San Diego leadership can be proud that Carol Young, SDCMS immediate past president, and Jim Hay, former SDCMS president and current CMA vice speaker, went public in the January 8, 2006, San Diego Union-Tribune with their refusal to accept this action and reluctant closure of their practices to new Medicare patients. None of us wants to stop seeing our patients and say no to members of the community that want us as their physicians. The reality is that we cannot work in a system that pays us less than our costs to care for patients. Either the future is for patients to be left with the costs of their healthcare or the insurance systems need to pay physicians appropriately. Improving government budgets or health insurance bottom lines on the backs of physicians may have reached the breaking point. More California physicians will have broken backs in 2006.

America may have a new endangered species, the independent, private medical office. The public expects whatever health insurance they have to cover their healthcare — and, by the way, they want that insurance to cost as little as possible.

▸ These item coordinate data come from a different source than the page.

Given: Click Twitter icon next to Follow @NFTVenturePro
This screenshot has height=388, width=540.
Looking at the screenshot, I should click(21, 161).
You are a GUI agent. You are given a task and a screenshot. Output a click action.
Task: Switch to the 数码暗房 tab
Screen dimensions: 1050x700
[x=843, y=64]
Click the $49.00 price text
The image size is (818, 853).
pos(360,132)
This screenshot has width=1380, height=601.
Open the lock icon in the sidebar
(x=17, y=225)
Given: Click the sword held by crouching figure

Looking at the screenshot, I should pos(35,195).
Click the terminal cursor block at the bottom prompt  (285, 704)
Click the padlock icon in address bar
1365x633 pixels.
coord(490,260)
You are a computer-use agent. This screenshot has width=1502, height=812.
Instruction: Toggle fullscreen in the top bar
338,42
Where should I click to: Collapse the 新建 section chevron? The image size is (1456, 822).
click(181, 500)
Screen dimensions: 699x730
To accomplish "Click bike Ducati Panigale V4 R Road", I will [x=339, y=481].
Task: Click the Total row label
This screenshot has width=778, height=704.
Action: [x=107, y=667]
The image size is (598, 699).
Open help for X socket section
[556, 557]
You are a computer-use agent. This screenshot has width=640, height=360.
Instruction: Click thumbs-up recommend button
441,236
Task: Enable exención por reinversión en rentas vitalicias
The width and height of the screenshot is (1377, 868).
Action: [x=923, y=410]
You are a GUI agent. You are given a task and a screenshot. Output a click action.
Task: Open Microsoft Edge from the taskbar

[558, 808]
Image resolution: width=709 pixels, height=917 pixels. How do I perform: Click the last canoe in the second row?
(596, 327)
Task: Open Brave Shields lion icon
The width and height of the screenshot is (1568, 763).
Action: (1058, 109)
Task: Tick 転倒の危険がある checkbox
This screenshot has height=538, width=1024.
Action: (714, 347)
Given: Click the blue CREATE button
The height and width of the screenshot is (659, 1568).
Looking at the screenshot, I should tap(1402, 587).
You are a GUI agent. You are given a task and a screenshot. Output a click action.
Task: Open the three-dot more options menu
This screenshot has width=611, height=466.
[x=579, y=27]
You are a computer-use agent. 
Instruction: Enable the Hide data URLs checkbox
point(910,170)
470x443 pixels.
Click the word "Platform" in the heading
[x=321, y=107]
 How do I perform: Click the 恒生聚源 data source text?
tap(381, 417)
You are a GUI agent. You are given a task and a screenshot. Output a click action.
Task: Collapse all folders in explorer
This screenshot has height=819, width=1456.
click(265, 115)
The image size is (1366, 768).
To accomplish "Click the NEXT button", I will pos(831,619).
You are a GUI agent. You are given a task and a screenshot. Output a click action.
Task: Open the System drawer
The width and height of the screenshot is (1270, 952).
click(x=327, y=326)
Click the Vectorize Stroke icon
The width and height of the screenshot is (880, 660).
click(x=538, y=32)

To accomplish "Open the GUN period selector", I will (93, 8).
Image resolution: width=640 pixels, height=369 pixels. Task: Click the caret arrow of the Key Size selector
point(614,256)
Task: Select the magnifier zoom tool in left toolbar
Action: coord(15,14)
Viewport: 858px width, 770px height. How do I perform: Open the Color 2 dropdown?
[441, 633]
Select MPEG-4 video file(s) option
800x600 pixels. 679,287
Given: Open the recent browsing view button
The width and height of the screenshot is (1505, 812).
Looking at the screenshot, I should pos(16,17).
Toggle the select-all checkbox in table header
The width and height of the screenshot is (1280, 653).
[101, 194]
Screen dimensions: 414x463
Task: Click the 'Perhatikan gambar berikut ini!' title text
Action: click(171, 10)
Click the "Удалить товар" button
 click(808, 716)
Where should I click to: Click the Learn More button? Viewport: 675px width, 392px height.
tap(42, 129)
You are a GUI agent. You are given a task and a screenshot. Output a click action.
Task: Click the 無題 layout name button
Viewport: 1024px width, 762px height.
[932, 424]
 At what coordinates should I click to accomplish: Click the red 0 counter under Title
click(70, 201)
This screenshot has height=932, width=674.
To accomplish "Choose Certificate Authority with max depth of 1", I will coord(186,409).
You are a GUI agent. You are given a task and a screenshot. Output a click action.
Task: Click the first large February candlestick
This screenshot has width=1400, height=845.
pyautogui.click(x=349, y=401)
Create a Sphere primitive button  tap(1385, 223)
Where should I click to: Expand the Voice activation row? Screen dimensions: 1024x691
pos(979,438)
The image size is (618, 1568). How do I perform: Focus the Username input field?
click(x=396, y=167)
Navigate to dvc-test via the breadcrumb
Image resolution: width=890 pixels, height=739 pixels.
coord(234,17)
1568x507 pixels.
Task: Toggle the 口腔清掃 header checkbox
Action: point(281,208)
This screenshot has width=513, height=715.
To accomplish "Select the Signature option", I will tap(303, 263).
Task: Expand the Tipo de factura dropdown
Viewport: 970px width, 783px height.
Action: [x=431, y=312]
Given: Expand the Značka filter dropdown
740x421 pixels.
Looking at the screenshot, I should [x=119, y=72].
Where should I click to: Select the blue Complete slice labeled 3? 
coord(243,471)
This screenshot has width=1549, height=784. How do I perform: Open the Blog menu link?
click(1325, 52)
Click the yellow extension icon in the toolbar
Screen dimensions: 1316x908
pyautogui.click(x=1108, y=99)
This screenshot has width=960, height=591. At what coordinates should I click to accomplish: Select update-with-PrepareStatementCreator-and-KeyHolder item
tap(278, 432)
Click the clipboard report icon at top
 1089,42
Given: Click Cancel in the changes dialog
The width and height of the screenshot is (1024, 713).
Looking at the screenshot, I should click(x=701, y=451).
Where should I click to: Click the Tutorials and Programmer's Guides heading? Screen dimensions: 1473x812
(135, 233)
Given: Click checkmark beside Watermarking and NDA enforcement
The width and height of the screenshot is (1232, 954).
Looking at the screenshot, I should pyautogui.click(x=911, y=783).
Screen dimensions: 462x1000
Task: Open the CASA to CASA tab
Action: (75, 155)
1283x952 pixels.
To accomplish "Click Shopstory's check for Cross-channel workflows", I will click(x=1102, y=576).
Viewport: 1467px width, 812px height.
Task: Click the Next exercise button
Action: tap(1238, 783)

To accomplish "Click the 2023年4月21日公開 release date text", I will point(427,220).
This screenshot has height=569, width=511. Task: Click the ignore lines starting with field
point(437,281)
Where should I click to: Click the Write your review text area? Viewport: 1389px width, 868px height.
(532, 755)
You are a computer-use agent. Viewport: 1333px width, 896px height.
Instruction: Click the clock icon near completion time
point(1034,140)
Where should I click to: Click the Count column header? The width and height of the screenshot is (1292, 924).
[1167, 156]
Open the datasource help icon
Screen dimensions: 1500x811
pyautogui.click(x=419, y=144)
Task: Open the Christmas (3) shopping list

Large medical groups and health systems have the purchasing power to manage reimbursement challenges and will simply stop taking an insurance plan that refuses to cooperate. Revenue shifting from lab, X-ray, and revenue generating procedures buffer the transitory losses. Independent, private physician offices do not have such purchasing power or revenue options. Direct payment by patients will return medicine to its roots but will not be an option for those who cannot afford to pay for their care. What we now have as choice of healthcare models may become fixed stratifications, with physicians in various settings caring for patients who pay cash, have managed care, Medicare, and Medicaid. We learned in the 1990s that people do not like to lose their choices. 2006 may turn out to be an interesting year for health economics and health policies. Meanwhile, get your patients to complain to their legislators about Medicare and Medi-Cal not paying their physicians fairly, and how important we are to them.